**EXERCISE INPUTS**.

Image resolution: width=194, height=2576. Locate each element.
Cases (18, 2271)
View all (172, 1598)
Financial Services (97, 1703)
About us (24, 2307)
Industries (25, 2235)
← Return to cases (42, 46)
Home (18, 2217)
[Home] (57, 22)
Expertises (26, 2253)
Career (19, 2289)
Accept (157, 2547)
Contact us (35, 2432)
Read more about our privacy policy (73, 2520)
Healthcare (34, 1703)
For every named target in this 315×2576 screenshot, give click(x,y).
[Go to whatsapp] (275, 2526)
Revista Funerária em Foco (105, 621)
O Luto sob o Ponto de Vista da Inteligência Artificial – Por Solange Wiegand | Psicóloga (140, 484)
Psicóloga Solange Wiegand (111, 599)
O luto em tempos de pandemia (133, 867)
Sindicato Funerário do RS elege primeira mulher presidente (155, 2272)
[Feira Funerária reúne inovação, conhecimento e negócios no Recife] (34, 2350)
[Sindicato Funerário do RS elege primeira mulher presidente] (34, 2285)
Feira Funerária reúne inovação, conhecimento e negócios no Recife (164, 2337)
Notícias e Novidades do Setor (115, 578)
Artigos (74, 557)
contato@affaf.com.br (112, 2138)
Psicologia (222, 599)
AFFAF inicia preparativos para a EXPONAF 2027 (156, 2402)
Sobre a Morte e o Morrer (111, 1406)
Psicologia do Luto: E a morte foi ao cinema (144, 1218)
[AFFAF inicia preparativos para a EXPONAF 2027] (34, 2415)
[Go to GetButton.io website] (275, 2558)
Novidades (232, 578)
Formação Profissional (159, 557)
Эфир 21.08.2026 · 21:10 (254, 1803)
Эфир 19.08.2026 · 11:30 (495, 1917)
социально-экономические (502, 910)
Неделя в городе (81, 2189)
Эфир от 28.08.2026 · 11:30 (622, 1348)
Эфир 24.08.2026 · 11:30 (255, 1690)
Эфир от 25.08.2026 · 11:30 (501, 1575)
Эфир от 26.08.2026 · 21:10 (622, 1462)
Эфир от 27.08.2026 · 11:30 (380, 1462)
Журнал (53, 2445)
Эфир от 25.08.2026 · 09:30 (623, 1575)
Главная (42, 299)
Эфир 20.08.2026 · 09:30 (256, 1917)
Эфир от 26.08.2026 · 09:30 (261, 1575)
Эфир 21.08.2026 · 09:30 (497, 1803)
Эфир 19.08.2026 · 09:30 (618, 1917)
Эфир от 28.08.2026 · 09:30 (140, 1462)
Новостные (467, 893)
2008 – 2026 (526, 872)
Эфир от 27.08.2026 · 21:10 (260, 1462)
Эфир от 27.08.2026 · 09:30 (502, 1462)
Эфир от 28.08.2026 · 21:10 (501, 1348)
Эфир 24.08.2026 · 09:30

**WORK TASK**.
Go through the data above and repeat all of it exactly.

**SOLVED PROBLEM**.
Image resolution: width=194, height=2576. Locate each element.
Cases (18, 2271)
View all (172, 1598)
Financial Services (97, 1703)
About us (24, 2307)
Industries (25, 2235)
← Return to cases (42, 46)
Home (18, 2217)
[Home] (57, 22)
Expertises (26, 2253)
Career (19, 2289)
Accept (157, 2547)
Contact us (35, 2432)
Read more about our privacy policy (73, 2520)
Healthcare (34, 1703)
For every named target in this 315×2576 screenshot, give click(x,y).
[Go to whatsapp] (275, 2526)
Revista Funerária em Foco (105, 621)
O Luto sob o Ponto de Vista da Inteligência Artificial – Por Solange Wiegand | Psicóloga (140, 484)
Psicóloga Solange Wiegand (111, 599)
O luto em tempos de pandemia (133, 867)
Sindicato Funerário do RS elege primeira mulher presidente (155, 2272)
[Feira Funerária reúne inovação, conhecimento e negócios no Recife] (34, 2350)
[Sindicato Funerário do RS elege primeira mulher presidente] (34, 2285)
Feira Funerária reúne inovação, conhecimento e negócios no Recife (164, 2337)
Notícias e Novidades do Setor (115, 578)
Artigos (74, 557)
contato@affaf.com.br (112, 2138)
Psicologia (222, 599)
AFFAF inicia preparativos para a EXPONAF 2027 (156, 2402)
Sobre a Morte e o Morrer (111, 1406)
Psicologia do Luto: E a morte foi ao cinema (144, 1218)
[AFFAF inicia preparativos para a EXPONAF 2027] (34, 2415)
[Go to GetButton.io website] (275, 2558)
Novidades (232, 578)
Formação Profissional (159, 557)
Эфир 21.08.2026 · 21:10 (254, 1803)
Эфир 19.08.2026 · 11:30 (495, 1917)
социально-экономические (502, 910)
Неделя в городе (81, 2189)
Эфир от 28.08.2026 · 11:30 (622, 1348)
Эфир 24.08.2026 · 11:30 (255, 1690)
Эфир от 25.08.2026 · 11:30 (501, 1575)
Эфир от 26.08.2026 · 21:10 (622, 1462)
Эфир от 27.08.2026 · 11:30 (380, 1462)
Журнал (53, 2445)
Эфир от 25.08.2026 · 09:30 (623, 1575)
Главная (42, 299)
Эфир 20.08.2026 · 09:30 (256, 1917)
Эфир от 26.08.2026 · 09:30 (261, 1575)
Эфир 21.08.2026 · 09:30 (497, 1803)
Эфир 19.08.2026 · 09:30 (618, 1917)
Эфир от 28.08.2026 · 09:30 (140, 1462)
Новостные (467, 893)
2008 – 2026 (526, 872)
Эфир от 27.08.2026 · 21:10 (260, 1462)
Эфир от 27.08.2026 · 09:30 (502, 1462)
Эфир от 28.08.2026 · 21:10 (501, 1348)
Эфир 24.08.2026 · 09:30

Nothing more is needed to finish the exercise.